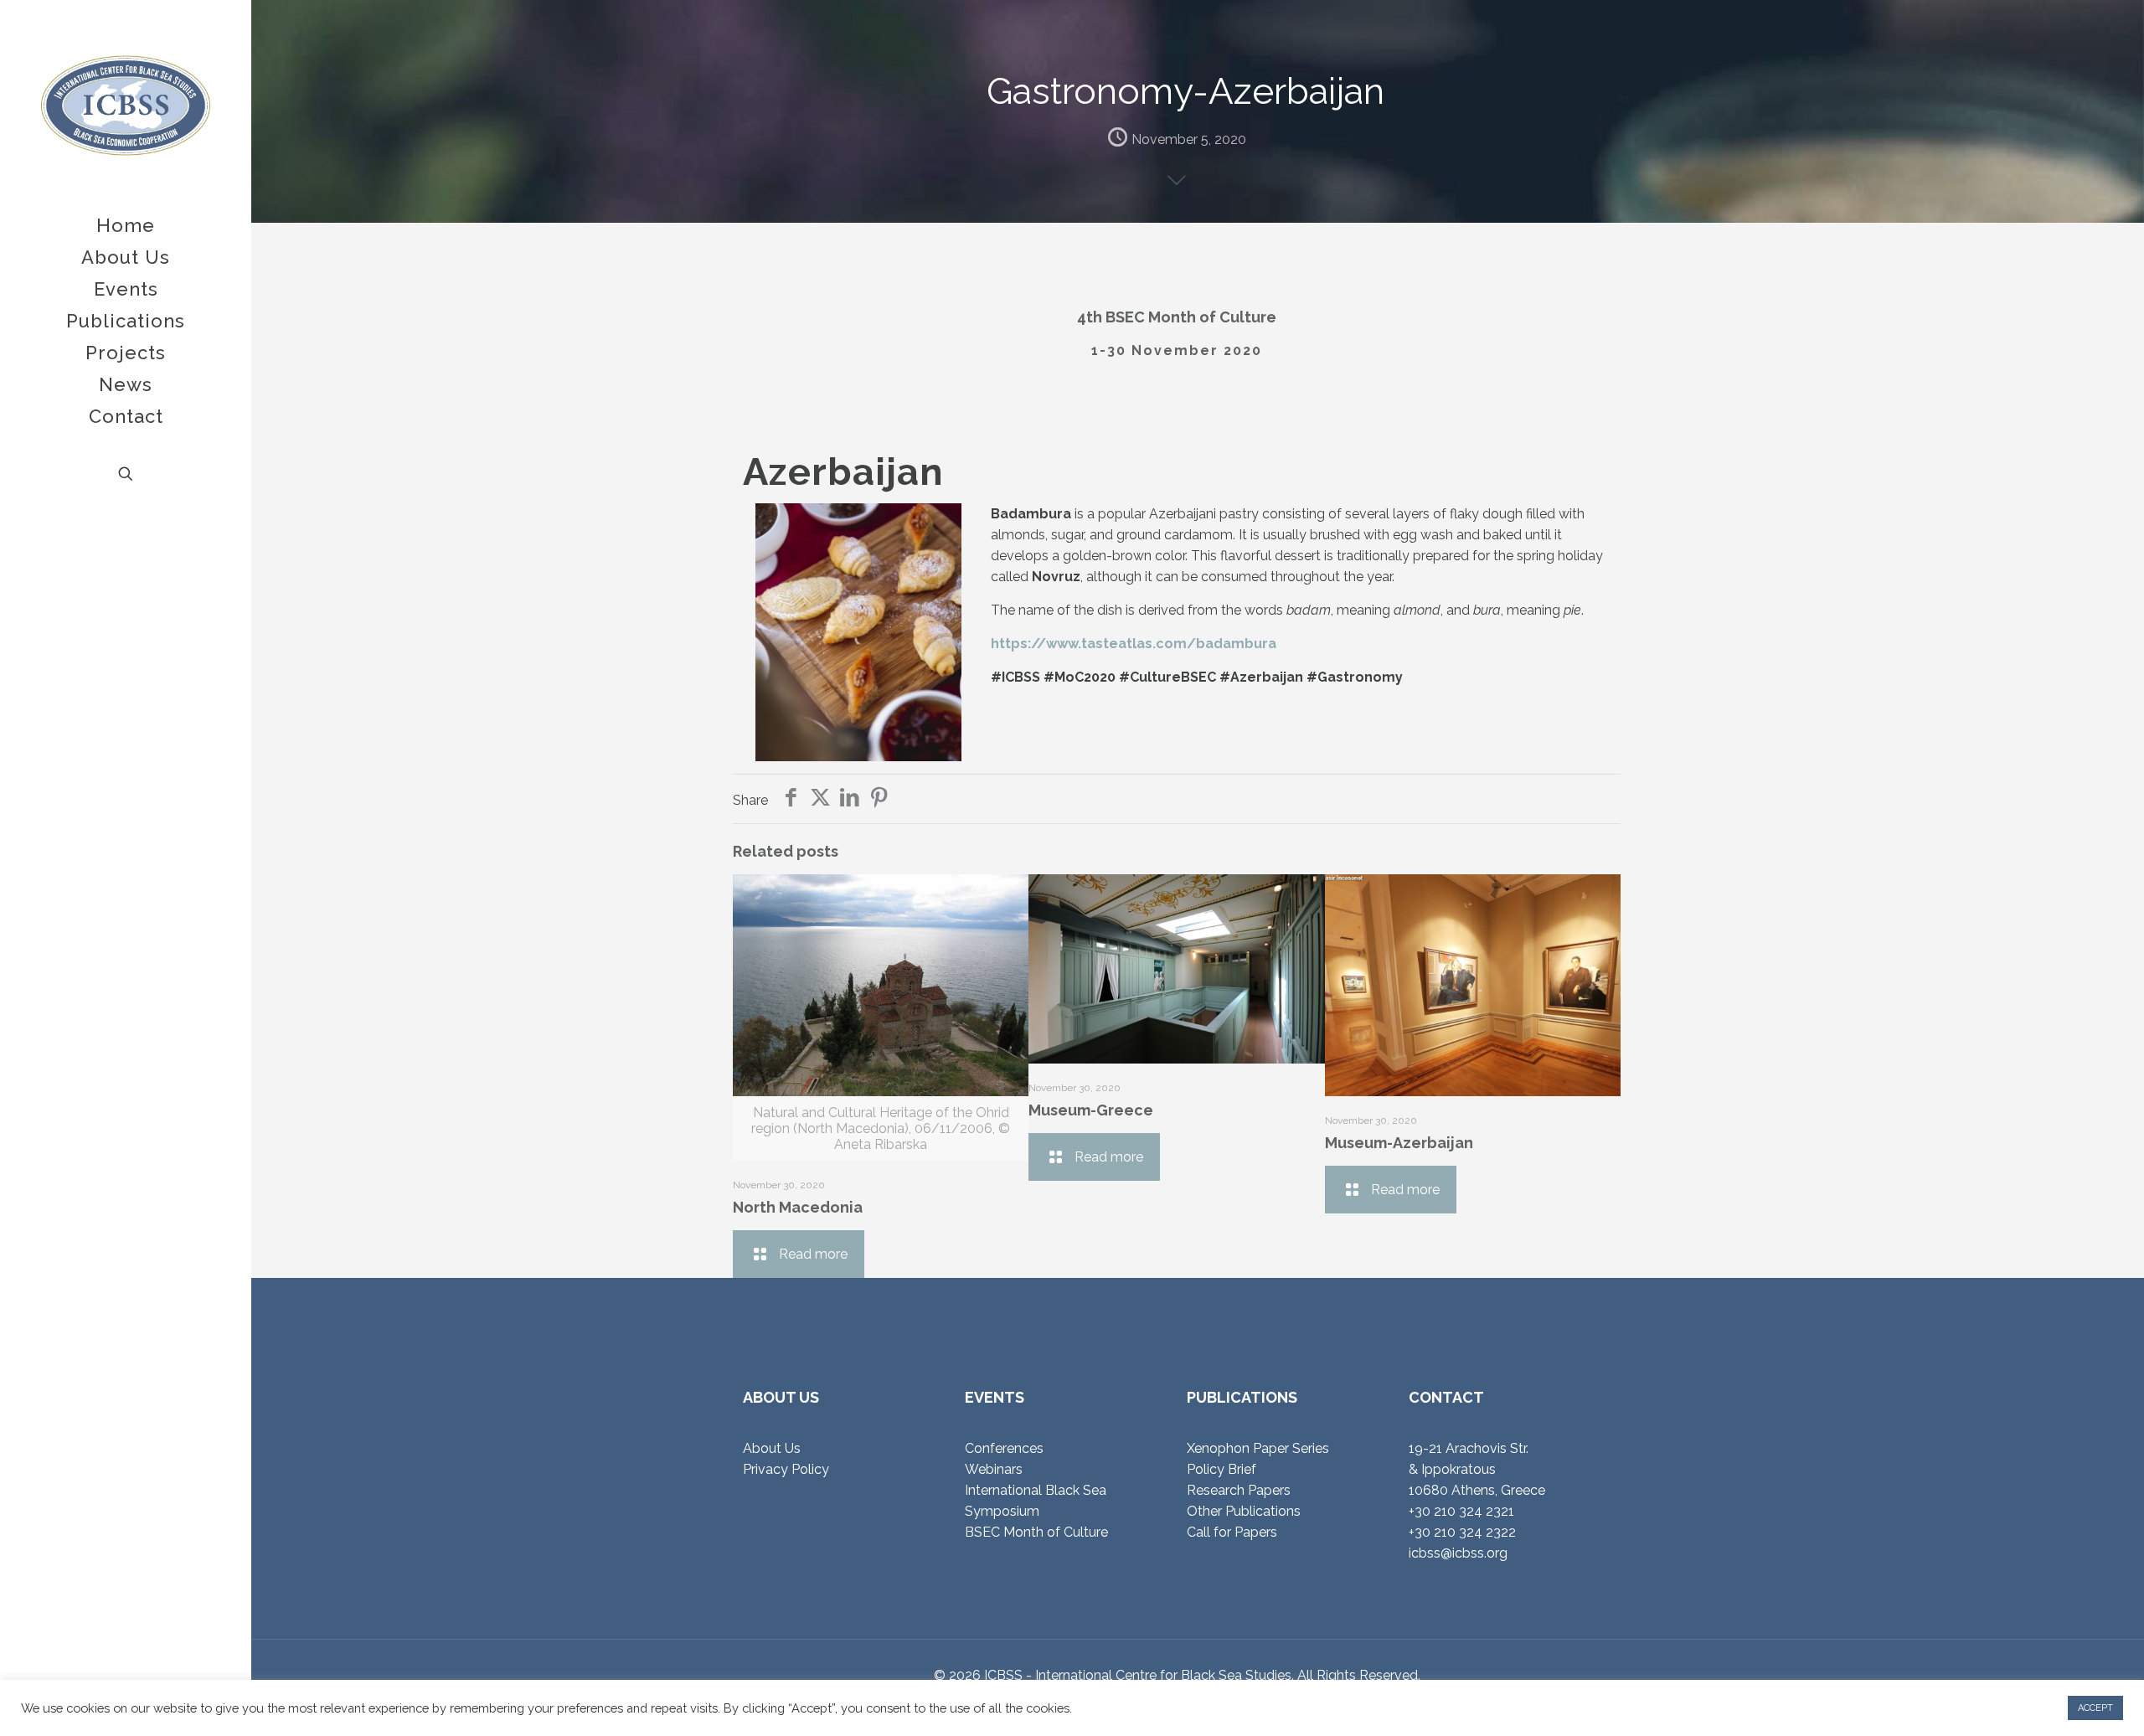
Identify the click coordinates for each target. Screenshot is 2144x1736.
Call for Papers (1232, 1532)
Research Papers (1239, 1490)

:::::

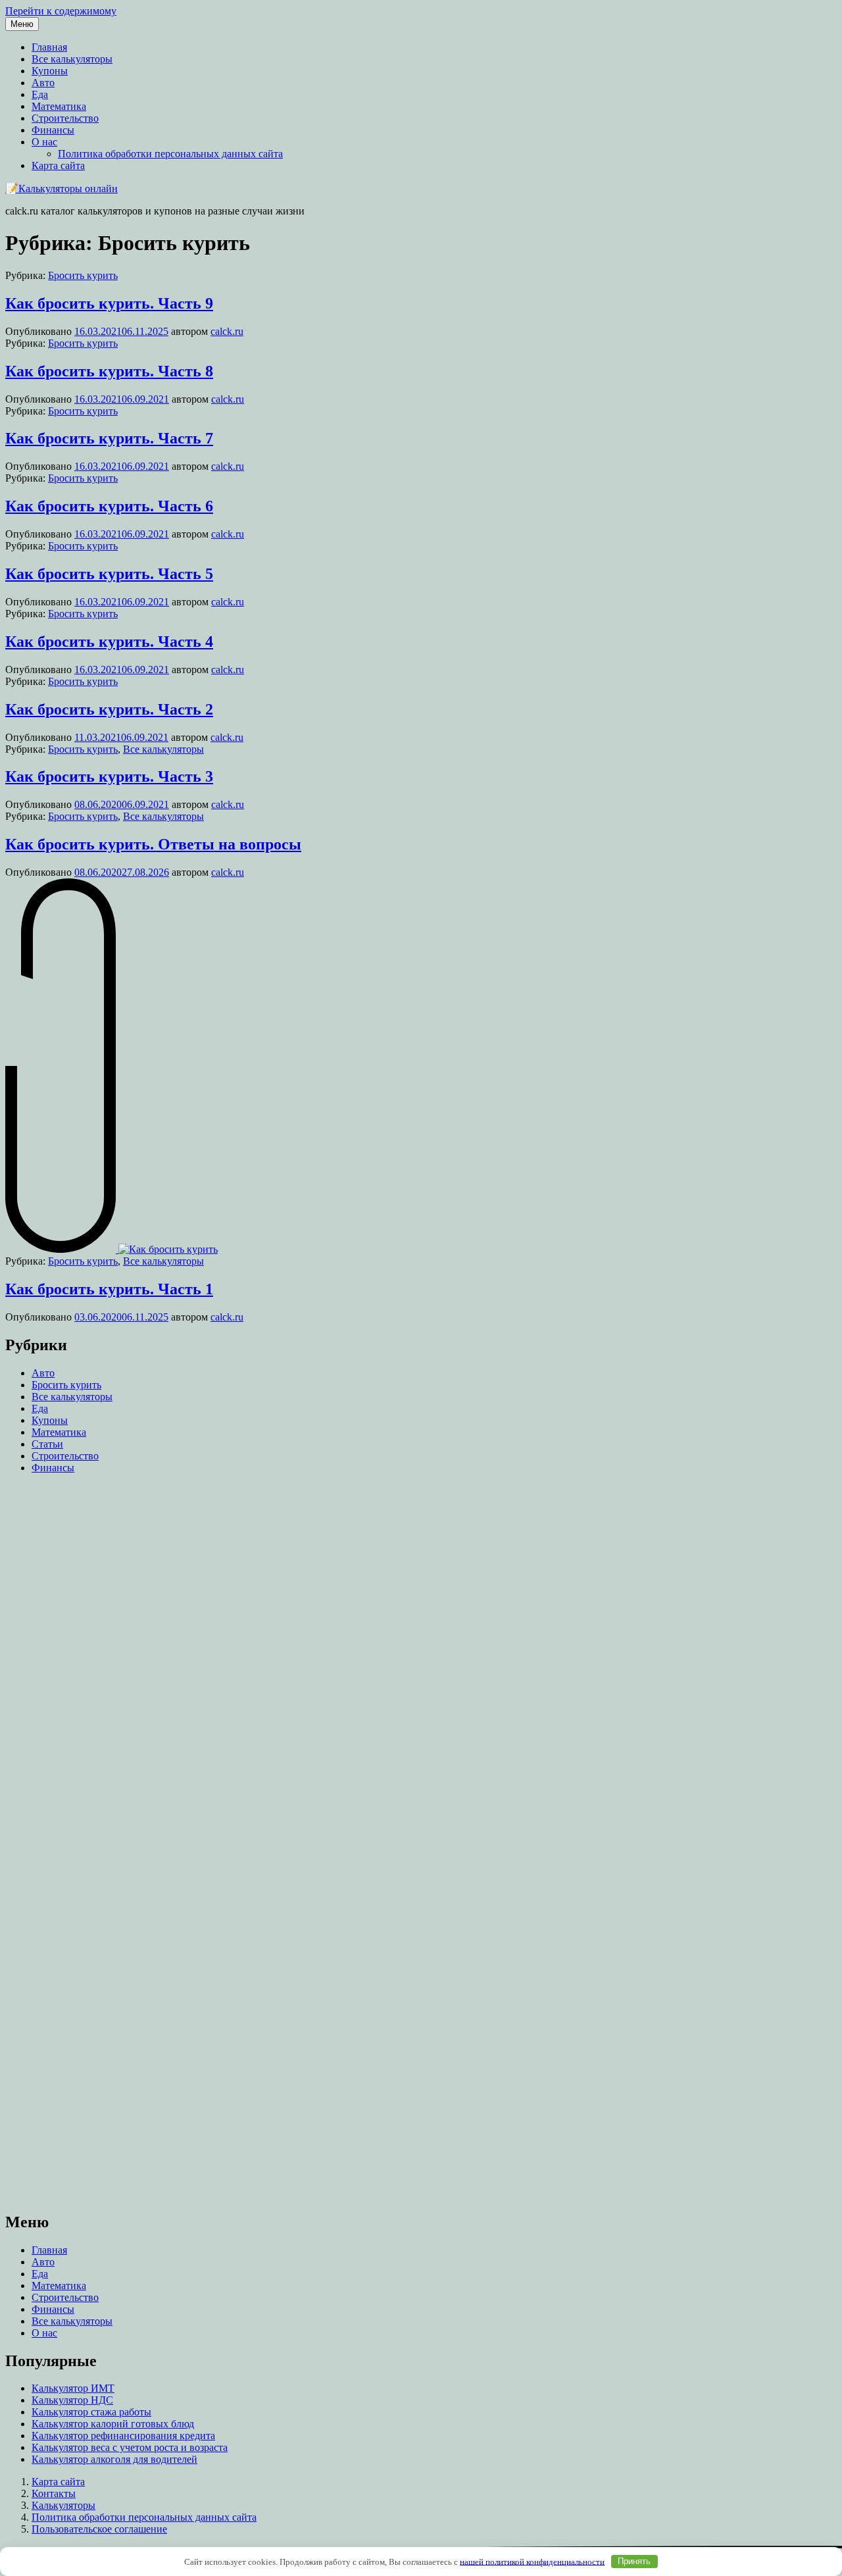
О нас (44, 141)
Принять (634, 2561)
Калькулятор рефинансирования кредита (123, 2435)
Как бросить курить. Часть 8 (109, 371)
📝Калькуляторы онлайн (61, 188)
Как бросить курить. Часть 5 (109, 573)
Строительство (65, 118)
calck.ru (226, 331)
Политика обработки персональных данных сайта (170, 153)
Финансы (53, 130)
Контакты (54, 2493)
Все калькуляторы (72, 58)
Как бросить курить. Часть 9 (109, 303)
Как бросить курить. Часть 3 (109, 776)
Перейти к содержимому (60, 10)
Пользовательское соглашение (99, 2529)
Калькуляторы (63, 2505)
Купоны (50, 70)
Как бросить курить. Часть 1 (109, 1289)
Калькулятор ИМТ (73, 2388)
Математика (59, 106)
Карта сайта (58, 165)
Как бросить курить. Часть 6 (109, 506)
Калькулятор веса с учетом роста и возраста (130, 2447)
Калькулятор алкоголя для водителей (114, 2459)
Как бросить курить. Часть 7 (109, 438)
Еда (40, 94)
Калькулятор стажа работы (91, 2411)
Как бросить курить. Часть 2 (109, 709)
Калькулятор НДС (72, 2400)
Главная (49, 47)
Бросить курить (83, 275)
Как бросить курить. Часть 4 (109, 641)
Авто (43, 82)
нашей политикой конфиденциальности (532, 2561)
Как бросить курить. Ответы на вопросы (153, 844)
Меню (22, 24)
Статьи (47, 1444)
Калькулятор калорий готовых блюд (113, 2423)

:::::

» Exercise description
Some lines of the listing may include the string "сайта". Tally them and report only the total.

» Exercise output
2